*Exercise task 1*
In two sentences, summarize the excerpt about the gap between verbal and visual test scores.
*Exercise task 2*
Reproduce word for word the stretch of the excerpt about the gap between verbal and visual test scores from "I have heard" through "years, I think....".

*Excerpt to read*
## Start
My gap isn't that big--less than twenty points, verbal>performance. You have to look at individual subtests for a really big gap--80 points between a test that measured ability to find similarities between words, and a matrix-reasoning test that measured ability to find patterns in visual information.
What I found interesting about this particular gap is that both tests measured ability to find patterns--but when the information was given verbally, as words or concepts, it was a great deal easier than visual information in the form of colors and shapes; so much so that one sort of pattern-finding was my highest score and the other sort was my lowest.
I do not think, then, that it is pattern-finding that I am actually deficient or proficient in, but something about the processing of the information itself that makes it easier or harder to do. Things presented as images don't seem to be nearly as easy to process as things presented in the form of verbal logic.
I have heard that people with language delays often also have a performance>verbal gap, the opposite of what you usually find in autistic people without language delays, even long after they learn to speak.
I think, as a child, I must have had a much lower performance score... I remember being given an IQ test and having a lot more trouble with pictures and shapes than with words, rather than, as today, having only a little more trouble.
I've improved my visual-spatial skills over the years, I think....
Riding a bicycle
Playing computer games
Taking physics and engineering classes that had to do with the shapes of, and forces on, objects
Geometry
Puzzles
Learning to drive (still midway through)
Quilting, crochet, cross-stitch, and other crafts
Designing powerpoint presentations
Doing household chores
Working in jobs that involved manipulating objects in space
And, of course, natural (if delayed) neurological development.
## End
*Source excerpt*
## Start
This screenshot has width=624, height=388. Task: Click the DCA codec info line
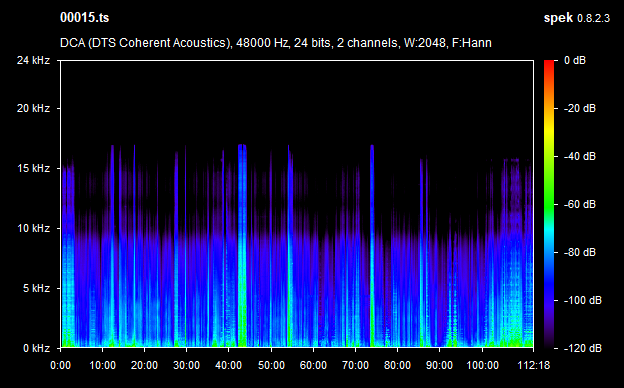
## End
*Correct response 1*
The writer's verbal score is less than twenty points above the performance score, but two subtests are 80 points apart: one on finding similarities between words and one on finding patterns in visual information. Since both subtests measure pattern-finding, the writer concludes that images are harder to process than verbal logic, and believes activities such as cycling, puzzles, geometry and crafts have improved visual-spatial skills over the years.

*Correct response 2*
I have heard that people with language delays often also have a performance>verbal gap, the opposite of what you usually find in autistic people without language delays, even long after they learn to speak.
I think, as a child, I must have had a much lower performance score... I remember being given an IQ test and having a lot more trouble with pictures and shapes than with words, rather than, as today, having only a little more trouble.
I've improved my visual-spatial skills over the years, I think....